The problem: Reproduce precisely the lines of the listing below, starting with the line that contains "Viewport: 1200px width, 630px" and stopping after the line that contains "Task: Click the console"; include nothing else.
+++ Exercise inputs
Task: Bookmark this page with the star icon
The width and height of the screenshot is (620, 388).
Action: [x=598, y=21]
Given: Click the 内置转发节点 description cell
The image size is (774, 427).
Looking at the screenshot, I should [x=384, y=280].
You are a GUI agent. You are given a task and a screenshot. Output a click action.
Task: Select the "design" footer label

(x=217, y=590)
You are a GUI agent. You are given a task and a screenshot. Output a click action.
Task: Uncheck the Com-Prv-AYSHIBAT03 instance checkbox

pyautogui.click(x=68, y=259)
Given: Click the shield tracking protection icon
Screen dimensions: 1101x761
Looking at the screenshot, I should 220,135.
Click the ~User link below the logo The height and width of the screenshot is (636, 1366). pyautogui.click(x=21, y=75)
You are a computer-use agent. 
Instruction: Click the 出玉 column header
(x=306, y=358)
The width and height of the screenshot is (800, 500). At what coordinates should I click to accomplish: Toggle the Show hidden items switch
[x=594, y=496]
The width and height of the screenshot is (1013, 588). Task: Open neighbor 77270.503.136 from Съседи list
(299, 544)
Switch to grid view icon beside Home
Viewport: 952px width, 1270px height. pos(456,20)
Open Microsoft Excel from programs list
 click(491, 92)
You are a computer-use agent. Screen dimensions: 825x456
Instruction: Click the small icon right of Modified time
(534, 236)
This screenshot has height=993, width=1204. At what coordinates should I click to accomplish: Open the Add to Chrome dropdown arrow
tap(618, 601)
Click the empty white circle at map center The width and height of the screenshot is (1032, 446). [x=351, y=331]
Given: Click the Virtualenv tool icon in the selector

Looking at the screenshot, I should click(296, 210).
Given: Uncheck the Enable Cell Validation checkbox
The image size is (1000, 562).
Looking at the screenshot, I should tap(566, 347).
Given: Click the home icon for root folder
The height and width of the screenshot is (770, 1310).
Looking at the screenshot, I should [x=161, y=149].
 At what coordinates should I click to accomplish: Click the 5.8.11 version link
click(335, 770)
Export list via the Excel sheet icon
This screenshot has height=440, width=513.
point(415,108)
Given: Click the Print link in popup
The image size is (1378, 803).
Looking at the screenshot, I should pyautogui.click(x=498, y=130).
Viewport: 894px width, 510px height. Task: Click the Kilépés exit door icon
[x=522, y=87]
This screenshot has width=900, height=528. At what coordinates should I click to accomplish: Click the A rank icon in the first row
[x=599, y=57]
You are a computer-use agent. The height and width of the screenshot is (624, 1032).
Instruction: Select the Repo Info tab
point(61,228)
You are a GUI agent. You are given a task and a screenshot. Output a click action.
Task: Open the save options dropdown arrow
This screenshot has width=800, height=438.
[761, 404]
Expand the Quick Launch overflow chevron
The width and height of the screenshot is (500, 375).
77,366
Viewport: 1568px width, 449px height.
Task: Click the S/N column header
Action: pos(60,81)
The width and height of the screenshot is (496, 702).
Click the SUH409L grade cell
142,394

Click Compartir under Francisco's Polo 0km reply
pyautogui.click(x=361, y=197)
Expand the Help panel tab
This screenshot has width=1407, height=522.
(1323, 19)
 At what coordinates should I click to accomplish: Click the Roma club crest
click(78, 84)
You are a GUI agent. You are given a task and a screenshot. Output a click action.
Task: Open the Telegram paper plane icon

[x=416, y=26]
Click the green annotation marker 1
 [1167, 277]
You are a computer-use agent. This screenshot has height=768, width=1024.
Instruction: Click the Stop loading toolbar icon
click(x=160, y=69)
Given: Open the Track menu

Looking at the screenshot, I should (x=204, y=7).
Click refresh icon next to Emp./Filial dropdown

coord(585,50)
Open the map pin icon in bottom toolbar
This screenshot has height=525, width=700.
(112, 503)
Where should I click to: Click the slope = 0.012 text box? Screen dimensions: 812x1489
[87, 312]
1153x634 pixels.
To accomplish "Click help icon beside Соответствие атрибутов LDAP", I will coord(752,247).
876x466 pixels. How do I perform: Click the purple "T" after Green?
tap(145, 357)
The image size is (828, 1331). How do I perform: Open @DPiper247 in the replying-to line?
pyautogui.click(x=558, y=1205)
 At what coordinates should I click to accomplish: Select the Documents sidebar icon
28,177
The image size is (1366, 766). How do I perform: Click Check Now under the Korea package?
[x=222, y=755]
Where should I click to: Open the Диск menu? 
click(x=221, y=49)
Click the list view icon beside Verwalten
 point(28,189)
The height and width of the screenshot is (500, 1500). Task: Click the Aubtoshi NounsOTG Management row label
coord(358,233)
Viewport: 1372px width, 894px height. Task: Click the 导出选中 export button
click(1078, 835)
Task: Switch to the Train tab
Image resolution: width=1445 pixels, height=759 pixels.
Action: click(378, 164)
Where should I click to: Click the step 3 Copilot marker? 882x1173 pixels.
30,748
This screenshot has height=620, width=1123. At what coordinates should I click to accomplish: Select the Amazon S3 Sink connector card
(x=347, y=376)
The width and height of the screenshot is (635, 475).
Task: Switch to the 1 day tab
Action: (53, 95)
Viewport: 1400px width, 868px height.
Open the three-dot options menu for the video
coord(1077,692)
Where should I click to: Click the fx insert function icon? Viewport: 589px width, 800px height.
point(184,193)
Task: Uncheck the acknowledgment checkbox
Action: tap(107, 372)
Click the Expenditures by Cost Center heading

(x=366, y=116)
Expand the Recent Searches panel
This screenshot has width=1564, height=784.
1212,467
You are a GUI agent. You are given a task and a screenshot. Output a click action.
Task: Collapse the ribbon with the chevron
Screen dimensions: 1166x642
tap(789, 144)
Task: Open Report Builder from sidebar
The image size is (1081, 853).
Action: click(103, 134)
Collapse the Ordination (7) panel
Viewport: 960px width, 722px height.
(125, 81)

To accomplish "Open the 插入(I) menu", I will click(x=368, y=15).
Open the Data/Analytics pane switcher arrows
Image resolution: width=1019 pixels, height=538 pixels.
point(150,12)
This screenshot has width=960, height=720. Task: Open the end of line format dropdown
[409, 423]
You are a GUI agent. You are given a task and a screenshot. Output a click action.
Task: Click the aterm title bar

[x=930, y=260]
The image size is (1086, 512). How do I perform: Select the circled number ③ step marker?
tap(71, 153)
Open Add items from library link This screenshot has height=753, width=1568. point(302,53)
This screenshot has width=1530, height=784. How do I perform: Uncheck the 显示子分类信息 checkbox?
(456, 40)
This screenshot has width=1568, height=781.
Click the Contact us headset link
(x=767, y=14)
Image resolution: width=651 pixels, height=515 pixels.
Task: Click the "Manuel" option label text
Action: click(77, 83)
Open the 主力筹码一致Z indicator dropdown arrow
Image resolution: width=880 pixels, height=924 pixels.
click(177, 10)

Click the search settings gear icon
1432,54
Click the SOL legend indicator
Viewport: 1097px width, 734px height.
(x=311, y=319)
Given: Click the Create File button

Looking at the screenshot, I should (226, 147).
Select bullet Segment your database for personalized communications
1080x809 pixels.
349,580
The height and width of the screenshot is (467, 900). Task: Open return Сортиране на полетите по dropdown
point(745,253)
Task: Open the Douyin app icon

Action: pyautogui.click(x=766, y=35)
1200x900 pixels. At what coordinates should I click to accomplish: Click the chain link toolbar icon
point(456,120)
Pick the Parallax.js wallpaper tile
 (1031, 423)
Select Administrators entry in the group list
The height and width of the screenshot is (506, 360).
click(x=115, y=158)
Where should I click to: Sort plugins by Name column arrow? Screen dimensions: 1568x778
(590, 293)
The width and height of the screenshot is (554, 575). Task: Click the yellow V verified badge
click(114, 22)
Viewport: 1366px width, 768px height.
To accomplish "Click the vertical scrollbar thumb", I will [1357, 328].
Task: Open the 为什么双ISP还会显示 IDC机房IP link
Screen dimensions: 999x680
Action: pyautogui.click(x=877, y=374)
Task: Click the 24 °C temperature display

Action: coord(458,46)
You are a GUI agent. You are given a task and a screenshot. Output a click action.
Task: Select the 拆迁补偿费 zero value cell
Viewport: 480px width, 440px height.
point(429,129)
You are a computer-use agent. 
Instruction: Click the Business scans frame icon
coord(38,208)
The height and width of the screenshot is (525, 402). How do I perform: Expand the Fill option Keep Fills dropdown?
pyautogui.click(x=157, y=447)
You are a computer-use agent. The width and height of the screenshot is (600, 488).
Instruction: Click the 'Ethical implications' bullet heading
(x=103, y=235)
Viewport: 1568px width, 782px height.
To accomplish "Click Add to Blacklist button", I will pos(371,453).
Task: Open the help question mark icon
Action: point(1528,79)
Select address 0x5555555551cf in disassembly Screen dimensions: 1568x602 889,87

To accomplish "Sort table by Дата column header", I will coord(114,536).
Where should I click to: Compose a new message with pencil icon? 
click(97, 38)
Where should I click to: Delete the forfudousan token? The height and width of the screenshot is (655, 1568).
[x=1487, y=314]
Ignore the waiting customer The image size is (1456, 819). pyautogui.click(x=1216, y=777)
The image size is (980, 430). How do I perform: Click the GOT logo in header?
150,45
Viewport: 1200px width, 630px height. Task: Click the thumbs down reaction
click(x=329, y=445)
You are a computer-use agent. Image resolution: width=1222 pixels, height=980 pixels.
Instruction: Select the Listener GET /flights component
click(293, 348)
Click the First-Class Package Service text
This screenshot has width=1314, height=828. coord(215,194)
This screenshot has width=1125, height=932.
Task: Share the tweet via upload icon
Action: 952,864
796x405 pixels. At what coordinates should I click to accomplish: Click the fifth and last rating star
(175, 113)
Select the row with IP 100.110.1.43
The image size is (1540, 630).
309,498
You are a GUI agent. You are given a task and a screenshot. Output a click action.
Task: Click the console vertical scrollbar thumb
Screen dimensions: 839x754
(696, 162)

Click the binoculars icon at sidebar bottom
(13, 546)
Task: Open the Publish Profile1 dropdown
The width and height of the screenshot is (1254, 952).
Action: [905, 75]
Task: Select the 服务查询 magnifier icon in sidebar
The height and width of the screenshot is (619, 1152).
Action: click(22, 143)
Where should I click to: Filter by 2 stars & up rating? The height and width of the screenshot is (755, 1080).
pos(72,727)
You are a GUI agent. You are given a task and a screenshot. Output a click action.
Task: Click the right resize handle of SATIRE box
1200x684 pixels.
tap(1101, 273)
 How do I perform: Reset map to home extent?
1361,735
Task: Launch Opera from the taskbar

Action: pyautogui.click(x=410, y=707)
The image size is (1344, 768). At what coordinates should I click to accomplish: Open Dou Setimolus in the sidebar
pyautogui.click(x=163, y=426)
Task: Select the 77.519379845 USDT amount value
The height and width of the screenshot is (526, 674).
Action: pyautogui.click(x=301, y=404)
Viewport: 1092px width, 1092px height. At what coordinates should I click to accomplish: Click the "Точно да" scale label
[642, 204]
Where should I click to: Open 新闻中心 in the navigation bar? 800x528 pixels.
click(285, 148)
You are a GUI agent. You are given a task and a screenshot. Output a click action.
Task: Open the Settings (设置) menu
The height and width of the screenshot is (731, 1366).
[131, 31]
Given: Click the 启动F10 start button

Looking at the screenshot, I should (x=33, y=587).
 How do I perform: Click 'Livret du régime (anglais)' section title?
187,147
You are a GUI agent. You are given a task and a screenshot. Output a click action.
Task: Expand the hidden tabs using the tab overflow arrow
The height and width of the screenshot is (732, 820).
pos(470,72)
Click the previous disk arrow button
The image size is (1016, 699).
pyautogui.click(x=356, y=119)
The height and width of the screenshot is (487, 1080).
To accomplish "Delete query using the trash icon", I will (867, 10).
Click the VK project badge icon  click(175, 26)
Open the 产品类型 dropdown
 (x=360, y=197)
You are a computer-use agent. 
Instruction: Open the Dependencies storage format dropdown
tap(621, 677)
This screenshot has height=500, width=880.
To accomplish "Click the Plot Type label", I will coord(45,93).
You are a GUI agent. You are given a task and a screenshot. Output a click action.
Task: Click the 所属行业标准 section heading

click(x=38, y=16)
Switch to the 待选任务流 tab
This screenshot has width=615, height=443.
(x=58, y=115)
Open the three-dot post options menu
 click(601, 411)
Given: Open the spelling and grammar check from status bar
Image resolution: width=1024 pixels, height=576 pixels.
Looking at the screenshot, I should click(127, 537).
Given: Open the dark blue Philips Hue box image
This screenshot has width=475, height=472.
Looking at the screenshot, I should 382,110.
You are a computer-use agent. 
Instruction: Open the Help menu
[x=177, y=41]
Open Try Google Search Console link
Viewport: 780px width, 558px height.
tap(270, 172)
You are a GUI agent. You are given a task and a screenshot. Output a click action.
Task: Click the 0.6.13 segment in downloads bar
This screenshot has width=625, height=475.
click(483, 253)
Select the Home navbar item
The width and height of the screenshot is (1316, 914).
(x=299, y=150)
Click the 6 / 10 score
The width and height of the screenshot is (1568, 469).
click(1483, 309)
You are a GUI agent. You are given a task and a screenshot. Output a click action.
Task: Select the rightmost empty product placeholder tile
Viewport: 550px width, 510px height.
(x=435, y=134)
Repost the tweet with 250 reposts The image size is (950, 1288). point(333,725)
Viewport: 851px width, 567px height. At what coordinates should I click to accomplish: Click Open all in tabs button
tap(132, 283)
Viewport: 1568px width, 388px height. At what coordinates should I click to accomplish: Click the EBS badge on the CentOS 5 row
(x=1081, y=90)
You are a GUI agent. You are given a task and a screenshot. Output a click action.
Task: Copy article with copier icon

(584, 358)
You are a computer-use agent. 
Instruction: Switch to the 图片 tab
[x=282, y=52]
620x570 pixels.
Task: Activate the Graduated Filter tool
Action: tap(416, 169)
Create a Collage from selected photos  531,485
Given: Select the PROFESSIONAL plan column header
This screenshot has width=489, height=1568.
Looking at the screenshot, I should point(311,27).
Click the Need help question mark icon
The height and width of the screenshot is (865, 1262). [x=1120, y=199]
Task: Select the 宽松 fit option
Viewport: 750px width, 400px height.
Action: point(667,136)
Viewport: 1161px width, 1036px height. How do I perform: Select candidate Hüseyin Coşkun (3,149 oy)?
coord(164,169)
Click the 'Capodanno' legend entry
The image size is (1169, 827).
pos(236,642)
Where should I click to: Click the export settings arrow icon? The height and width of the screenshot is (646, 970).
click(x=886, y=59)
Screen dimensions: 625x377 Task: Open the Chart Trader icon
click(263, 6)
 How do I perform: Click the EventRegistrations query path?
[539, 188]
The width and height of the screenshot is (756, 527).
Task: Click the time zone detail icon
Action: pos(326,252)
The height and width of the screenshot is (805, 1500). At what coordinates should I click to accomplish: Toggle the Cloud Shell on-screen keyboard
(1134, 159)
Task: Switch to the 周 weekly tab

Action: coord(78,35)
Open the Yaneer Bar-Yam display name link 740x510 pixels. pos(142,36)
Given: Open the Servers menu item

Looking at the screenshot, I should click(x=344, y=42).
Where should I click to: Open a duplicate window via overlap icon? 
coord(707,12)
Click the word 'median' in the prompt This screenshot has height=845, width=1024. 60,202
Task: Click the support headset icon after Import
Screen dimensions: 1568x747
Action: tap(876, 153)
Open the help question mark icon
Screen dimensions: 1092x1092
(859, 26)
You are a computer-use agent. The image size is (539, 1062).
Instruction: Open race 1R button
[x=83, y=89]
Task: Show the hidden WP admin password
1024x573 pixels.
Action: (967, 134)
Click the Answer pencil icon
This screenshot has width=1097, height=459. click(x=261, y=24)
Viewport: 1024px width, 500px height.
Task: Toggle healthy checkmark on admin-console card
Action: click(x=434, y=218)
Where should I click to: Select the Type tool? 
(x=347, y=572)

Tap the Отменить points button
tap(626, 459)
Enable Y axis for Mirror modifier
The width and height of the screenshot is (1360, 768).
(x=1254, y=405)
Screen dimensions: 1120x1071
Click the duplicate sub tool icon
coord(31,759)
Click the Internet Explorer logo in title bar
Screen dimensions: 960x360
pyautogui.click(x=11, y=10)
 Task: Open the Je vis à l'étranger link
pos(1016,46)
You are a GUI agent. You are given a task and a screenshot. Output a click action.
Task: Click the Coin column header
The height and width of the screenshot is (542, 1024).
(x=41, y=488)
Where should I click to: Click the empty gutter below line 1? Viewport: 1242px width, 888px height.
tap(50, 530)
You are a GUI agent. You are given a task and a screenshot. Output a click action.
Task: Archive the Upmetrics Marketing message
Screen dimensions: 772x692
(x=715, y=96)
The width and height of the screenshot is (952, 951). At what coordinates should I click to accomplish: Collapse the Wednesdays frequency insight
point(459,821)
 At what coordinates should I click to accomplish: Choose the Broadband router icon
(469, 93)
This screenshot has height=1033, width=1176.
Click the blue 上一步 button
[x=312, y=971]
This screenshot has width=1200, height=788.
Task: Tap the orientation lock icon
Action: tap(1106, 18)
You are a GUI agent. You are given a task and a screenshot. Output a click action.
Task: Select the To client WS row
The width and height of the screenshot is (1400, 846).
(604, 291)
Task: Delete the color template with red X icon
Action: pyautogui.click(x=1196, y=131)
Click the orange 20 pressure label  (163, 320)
++++++
Answer to the exercise:
Viewport: 1200px width, 630px height. Task: Click the thumbs down reaction
click(x=329, y=445)
You are a computer-use agent. Image resolution: width=1222 pixels, height=980 pixels.
Instruction: Select the Listener GET /flights component
click(293, 348)
Click the First-Class Package Service text
This screenshot has width=1314, height=828. coord(215,194)
This screenshot has width=1125, height=932.
Task: Share the tweet via upload icon
Action: 952,864
796x405 pixels. At what coordinates should I click to accomplish: Click the fifth and last rating star
(175, 113)
Select the row with IP 100.110.1.43
The image size is (1540, 630).
309,498
You are a GUI agent. You are given a task and a screenshot. Output a click action.
Task: Click the console vertical scrollbar thumb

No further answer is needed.